Where is the Habbakadal for Kashmiri Pandits to go back to?

Prerna Koul MishraApril 10, 2015 | 11:20 IST

My ancestral paternal house was on the banks of Jhelum - a huge complex of four houses with a common courtyard binding them. I remember, with baby eyes, the evenings spent, sitting on the high windows opening to the Jhelum, watching the world pass by on the Habbakadal bridge. Till date, I cherish the squeals of delight on occasionally catching a flower-laden shikara afloat just below my window.

Later I was told, on one occasion, when the Jhelum waters had risen substantially, the same windows were used by the family living out of a houseboat below to enter the house when it was deserted, post militancy. The family sent a not-so-subtle missive to my uncle in Jammu informing him that the house was anyway occupied, so we may as well accept the price they were ready to pay. That is where the links broke with Habbakadal, and a bit of trust too.
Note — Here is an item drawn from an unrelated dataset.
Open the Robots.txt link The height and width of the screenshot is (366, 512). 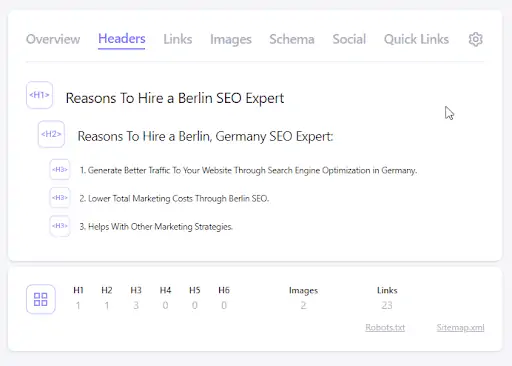tap(385, 327)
But the optimist in me didn't give up easily and, in 2004, when I visited Kashmir after a lag of over two decades, I decided to revisit the childhood lanes. But my driver advised against it. So he arrived at a middle path of taking us to the bridge instead - there we sat in the car with my mother weeping bitterly, looking at the house from a distance. She had come to the house as a bride in her teens so her memories brought a greater onslaught than I could possibly imagine. My dad looked at it with a strange, distant but dead look, the memory of which scares me till date.

I have never seen hope so dead.

The house had changed, the wooden panes of the windows opening to the Jhelum had given way to glass windows in aluminium frames and were shut tight as if to keep the present out. The lanes were deserted and there were no familiar faces to be seen. The generation had changed and even if my parents walked the lanes, they would be strangers amongst a much younger neighbourhood of shops and owners and I would anyway be a non-entity.
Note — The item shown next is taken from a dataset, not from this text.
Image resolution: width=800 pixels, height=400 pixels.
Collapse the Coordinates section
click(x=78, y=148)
I wonder what they can go back to today, if they were to...

It is true for all Kashmiri Pandits who left the valley in the '80s. About 25 years later, it is difficult for them to visualise themselves in the same surroundings as they grew up in. They would go back to a generation that has no clue on who a Kashmir Pandit is or why a Pandit girl who did not have a brother was escorted to her new home, post marriage, by a Muslim brother from the neighbourhood. Or for that matter, why Muslim families would look forward to Shivratri to binge upon a much-awaited feast. Neither would the Pandit youngsters know why both Muslims and Hindus swore by places like Reshi Peer, Makdoom Sahib and Dasgir Sahib.

With due apologies, the cultural fabric stands broken and the likes of Yasin Malik cannot mend it even with their nerve endings.

Last year, I attended a Muslim wedding of a very dear friend's family. Needless to say, I was the only Pandit in a guest-list of a thousand and incidentally also the only woman without a hijaab. I felt an emotional tremor that night – both as a Kashmiri Pandit and as a woman.

We can lament history but there may be no essence in trying to negate the changes that it brings in the wake of its creation.

The only way is to start afresh to build a cultural composite and a new future. Scratching history to find fossils of the time that was, is a futile exercise. We will have to start a new chapter.